The Incredible Hulk, meanwhile, was a step too far. Sixty-nine percent of voters sided with him in an Internet-breaking pose-off with Joshua; a reminder that AJ, getting bigger by the year, still has a way to go.
Conclusion: what’s clear from this study is that if Anthony Joshua is going to be truly tested, and if he’s ever to be in danger of losing his belts, he has to give the fans what they want, what they have always wanted, and take 50/50 fights. He has to turn his attention away from mismatches with undefeated boxers like Parker and Wilder and Fury and instead focus on the real king of the heavyweights and the real threat to his reign of dominance. If he wants to maintain his position as the sport’s premier heavyweight, and the world’s number one alpha male, he must face…
Whether a brown bear, a North-American black bear, an Asiatic black bear, a Polar bear, an Andean bear, a Sloth bear, a Sun bear or a Panda bear, it doesn’t matter. The fans aren’t picky. But, make no mistake, Anthony Joshua must – sooner rather than later – fight a bear.

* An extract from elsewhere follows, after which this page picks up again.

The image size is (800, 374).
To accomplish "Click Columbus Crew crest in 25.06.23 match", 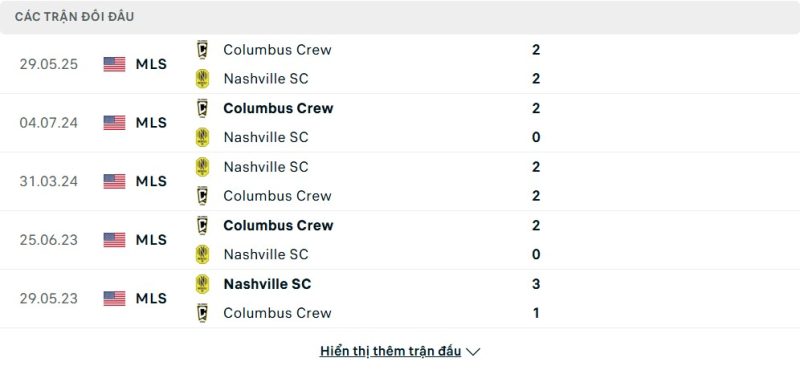I will point(203,225).
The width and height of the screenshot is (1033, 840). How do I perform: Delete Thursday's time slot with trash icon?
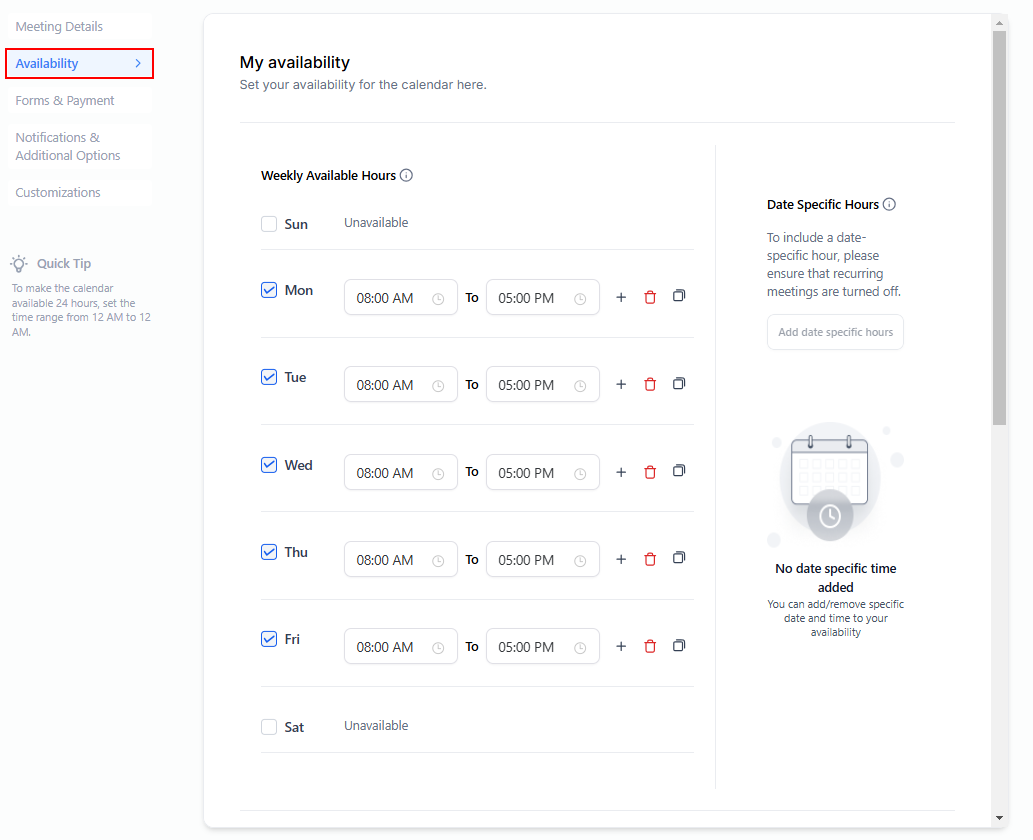click(x=650, y=560)
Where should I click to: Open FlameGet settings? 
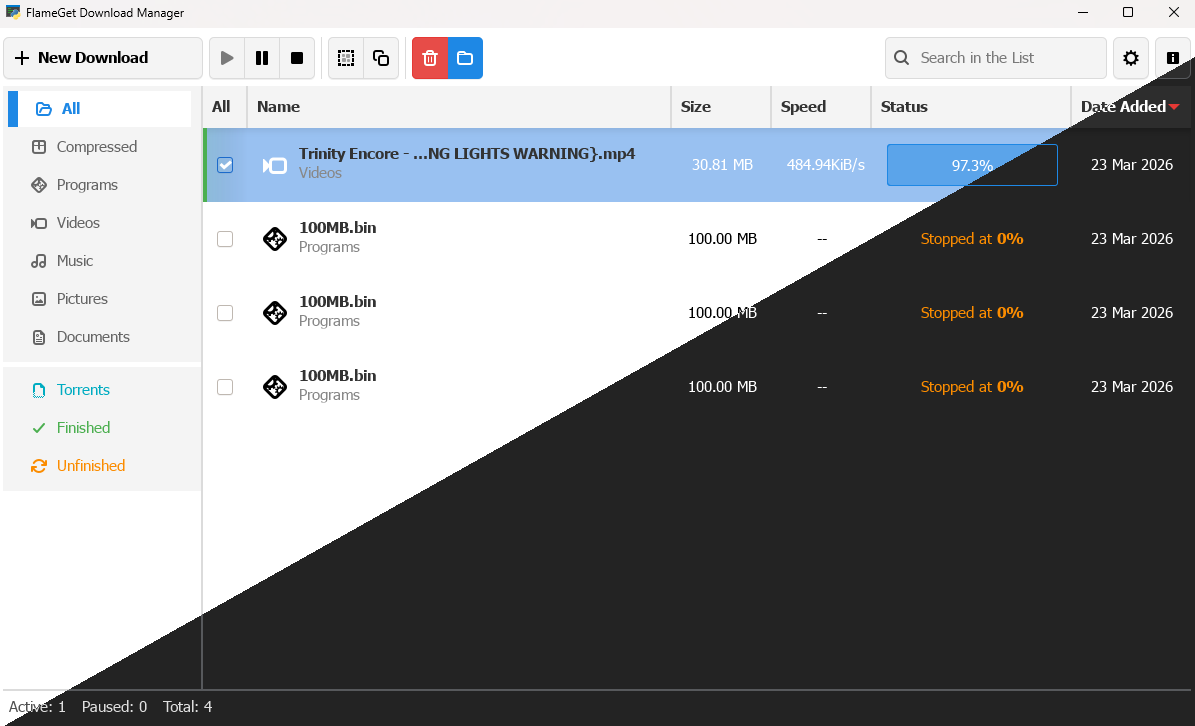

The people have spoken.
JD Sports voters gave a mountain (presumably The Mountain from Game of Thrones) a 23% chance of dethroning Joshua, hamstrung by its lack of mobility and Plan B, but a 58% slice was enough to immediately get The Bear ranked in the top 15 with the WBA and IBF and for it to avoid VADA testing.
This means they rate the chances of The Bear higher than anyone else – boxer, mixed martial artist, superhero or large landform – and reckon it might have the necessary skillset (strength, durability, good in clinches) to offer the world heavyweight champion a few looks he has yet to encounter in a six-year professional career.
Joshua has bear history, of course. Back in 2014, he crushed Matt Skelton, ‘The Bedford Bear’, a man whose body was hairier than Joshua’s round six versus Wladimir Klitschko, and somehow lived to tell the tale. Alive in the bear pit, he outmanoeuvred him, roughed him up and took him out, and, in doing so, proved the more evolved species, stayed unbeaten, and seemingly ticked the can-he-beat-a-bear box? every promising heavyweight must ace en route to world title glory.
Yet, to his surprise, the overriding feeling now, four years on, is that there are bigger, better and younger bears who could test Anthony Joshua’s ability to fight a bear in ways a 47-year-old Matt Skelton couldn’t.